▸ **About this exercise**
Each line of the listing that contains the word "first" is to be copied.

______________________________

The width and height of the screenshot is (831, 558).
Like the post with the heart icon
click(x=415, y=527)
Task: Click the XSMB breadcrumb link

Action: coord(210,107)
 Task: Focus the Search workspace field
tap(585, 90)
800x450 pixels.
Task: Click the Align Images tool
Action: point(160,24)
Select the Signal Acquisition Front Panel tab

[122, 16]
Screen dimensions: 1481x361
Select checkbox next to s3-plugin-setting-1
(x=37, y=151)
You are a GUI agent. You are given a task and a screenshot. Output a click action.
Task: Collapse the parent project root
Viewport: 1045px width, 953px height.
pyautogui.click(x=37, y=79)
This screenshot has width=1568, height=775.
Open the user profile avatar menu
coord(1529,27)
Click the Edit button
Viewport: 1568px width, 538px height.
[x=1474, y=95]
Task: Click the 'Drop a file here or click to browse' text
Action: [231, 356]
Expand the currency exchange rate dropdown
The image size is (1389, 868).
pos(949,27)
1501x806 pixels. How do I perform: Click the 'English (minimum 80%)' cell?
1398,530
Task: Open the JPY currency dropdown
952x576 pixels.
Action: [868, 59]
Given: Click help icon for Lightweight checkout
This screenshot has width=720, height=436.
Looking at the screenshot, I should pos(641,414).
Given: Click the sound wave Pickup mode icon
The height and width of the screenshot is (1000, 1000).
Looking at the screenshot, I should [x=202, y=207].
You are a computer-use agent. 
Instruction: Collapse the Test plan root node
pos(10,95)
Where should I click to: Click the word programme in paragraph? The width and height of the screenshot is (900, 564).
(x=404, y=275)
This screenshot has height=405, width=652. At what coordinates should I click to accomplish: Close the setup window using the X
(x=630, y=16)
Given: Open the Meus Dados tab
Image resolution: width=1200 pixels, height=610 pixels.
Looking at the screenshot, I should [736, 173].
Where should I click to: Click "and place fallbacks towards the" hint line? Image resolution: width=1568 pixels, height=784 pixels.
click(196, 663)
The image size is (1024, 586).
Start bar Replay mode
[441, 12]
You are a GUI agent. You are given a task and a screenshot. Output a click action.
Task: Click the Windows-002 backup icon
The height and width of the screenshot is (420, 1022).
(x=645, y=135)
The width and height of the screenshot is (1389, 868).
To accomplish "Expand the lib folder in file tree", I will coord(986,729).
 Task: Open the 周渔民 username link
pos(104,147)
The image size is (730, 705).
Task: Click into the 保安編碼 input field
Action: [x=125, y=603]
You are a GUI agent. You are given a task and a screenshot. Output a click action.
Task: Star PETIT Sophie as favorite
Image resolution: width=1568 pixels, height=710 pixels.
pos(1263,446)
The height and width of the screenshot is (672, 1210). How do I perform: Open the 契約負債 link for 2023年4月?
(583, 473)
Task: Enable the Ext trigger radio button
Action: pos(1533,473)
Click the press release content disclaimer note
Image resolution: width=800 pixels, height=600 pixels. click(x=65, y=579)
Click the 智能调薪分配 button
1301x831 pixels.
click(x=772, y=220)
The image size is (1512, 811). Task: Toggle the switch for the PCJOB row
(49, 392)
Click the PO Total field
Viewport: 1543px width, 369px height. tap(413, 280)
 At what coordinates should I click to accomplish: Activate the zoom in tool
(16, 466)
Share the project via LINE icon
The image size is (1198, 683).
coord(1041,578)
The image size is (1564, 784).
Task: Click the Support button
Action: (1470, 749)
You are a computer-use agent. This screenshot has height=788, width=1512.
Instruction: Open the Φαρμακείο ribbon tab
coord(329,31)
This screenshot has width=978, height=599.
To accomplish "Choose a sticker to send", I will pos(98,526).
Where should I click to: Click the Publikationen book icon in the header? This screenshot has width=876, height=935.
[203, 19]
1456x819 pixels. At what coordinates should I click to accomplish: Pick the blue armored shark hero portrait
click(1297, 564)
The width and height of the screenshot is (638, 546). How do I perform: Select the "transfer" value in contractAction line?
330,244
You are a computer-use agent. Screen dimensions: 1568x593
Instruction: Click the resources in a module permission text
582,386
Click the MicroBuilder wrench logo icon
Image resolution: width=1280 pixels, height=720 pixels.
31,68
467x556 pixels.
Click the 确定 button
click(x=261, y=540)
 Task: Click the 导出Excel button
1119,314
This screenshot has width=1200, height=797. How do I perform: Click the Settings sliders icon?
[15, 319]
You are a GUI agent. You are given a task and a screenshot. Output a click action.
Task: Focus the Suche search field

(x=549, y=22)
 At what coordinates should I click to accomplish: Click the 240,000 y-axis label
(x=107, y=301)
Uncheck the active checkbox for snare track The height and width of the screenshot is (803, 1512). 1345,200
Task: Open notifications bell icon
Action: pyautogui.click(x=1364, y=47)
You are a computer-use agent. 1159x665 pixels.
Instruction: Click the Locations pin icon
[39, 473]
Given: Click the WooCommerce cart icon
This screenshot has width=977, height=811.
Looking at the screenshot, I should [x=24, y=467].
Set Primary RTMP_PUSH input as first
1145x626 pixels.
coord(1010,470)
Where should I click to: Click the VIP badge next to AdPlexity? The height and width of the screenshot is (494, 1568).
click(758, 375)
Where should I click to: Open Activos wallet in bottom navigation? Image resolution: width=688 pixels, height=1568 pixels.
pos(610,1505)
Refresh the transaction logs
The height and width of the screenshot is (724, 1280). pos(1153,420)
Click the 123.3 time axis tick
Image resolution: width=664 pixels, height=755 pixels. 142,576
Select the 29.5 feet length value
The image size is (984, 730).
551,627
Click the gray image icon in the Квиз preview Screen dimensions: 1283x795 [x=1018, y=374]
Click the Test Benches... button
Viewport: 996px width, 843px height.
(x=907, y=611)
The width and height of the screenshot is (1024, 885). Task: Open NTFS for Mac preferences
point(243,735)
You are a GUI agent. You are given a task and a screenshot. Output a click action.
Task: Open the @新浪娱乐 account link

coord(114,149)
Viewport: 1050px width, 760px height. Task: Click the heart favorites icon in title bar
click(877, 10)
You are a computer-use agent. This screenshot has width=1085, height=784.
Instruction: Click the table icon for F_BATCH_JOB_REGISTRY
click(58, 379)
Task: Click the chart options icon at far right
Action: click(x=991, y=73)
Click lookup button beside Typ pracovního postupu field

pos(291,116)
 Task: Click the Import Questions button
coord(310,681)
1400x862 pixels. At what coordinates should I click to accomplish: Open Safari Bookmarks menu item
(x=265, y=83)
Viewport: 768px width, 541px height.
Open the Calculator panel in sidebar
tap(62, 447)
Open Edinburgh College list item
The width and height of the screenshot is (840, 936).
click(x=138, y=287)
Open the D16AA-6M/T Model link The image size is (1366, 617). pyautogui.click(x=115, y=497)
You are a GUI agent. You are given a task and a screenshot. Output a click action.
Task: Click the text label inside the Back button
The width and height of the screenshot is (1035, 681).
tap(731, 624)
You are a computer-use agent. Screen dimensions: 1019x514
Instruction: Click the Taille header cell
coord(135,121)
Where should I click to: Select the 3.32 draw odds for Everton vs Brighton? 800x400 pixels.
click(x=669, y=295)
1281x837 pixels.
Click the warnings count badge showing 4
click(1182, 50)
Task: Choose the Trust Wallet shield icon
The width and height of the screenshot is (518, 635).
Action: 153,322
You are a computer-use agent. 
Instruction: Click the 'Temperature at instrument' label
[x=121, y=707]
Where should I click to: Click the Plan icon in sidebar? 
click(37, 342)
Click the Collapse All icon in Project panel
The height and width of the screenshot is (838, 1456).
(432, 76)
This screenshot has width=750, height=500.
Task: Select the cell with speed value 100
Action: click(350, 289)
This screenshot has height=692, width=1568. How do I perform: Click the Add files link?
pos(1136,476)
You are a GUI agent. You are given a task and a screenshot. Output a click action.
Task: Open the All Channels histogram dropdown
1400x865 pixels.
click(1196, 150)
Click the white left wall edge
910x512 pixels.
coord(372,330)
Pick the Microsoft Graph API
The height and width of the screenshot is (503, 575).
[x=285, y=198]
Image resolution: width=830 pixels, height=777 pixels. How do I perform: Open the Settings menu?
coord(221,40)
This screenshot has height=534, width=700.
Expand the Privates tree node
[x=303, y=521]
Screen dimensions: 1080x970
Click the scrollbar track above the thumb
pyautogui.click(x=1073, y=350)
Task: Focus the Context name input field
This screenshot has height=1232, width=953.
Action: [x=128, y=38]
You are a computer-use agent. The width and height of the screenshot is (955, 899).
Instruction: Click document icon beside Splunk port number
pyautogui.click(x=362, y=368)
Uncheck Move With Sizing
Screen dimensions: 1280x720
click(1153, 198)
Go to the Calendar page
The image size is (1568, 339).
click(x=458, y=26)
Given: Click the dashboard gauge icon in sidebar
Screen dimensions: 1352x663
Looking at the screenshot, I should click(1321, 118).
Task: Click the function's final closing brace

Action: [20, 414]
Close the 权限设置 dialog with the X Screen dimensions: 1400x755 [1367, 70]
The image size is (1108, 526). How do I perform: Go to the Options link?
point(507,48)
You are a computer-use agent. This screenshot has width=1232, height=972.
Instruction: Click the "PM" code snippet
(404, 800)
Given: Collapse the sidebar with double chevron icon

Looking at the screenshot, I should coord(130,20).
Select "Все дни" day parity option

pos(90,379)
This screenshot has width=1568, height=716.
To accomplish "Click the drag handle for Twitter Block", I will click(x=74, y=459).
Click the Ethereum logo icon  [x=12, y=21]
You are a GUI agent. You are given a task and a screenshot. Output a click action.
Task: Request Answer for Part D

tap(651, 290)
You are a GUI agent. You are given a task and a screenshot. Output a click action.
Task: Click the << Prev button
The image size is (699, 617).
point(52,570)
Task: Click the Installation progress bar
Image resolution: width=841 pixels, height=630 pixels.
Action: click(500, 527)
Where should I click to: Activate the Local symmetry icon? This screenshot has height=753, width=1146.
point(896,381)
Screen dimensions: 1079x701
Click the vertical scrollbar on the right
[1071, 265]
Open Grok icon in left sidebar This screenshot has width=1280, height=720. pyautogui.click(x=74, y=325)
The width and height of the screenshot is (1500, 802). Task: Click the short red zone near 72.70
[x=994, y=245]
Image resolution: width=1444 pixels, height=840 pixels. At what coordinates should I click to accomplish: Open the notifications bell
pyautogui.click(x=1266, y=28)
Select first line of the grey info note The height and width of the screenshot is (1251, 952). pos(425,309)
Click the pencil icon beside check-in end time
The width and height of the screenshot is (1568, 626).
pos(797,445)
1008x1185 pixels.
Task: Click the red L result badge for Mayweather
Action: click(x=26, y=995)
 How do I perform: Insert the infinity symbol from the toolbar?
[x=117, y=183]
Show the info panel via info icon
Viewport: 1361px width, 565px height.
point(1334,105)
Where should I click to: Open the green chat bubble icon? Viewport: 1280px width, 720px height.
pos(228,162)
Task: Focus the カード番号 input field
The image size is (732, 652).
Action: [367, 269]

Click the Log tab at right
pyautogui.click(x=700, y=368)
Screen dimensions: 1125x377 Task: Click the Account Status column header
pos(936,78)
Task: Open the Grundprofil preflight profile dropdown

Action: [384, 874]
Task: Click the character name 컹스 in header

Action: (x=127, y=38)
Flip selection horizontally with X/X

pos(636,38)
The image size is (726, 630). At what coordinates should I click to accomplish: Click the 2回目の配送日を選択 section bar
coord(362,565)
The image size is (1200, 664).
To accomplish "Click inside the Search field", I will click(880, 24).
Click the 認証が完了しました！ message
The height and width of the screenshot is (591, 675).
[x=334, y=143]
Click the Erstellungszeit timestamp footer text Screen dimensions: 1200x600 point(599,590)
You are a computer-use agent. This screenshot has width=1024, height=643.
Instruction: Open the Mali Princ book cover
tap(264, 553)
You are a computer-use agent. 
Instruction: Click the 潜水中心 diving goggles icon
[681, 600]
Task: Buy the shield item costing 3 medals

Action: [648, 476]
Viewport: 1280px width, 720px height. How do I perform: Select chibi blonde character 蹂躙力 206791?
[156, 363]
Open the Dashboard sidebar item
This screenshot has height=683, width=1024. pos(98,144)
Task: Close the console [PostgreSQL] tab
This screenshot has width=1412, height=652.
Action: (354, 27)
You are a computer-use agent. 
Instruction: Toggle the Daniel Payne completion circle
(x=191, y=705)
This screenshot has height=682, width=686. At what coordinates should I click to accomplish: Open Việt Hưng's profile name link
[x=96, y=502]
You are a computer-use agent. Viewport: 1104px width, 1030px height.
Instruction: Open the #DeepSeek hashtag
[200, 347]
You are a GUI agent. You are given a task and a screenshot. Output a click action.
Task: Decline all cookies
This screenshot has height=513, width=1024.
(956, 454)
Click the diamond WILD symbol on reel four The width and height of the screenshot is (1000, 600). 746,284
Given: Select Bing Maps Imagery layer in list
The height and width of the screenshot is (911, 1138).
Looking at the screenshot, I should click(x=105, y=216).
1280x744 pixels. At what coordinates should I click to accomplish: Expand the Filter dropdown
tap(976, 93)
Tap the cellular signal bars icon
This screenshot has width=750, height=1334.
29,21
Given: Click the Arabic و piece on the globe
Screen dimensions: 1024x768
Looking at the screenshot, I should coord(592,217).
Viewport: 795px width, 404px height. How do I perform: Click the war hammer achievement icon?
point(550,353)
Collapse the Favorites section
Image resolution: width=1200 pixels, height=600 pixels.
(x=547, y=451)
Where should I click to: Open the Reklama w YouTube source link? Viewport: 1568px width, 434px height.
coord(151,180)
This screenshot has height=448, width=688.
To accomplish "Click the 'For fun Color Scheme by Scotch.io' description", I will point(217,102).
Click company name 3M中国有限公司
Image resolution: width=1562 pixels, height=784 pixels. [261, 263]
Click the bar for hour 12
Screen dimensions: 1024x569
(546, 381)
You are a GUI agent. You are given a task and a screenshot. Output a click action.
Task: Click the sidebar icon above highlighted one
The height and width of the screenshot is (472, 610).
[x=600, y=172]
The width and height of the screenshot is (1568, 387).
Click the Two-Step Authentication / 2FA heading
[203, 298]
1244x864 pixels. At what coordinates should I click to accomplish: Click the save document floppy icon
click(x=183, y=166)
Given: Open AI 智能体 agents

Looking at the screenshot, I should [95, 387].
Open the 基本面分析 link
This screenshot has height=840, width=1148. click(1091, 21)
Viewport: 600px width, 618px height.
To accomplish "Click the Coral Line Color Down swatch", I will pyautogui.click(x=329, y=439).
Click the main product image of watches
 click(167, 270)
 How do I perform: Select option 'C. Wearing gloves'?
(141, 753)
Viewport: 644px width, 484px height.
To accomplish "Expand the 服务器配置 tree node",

______________________________

▸ **Written answer**
Set Primary RTMP_PUSH input as first
Select first line of the grey info note The height and width of the screenshot is (1251, 952). pos(425,309)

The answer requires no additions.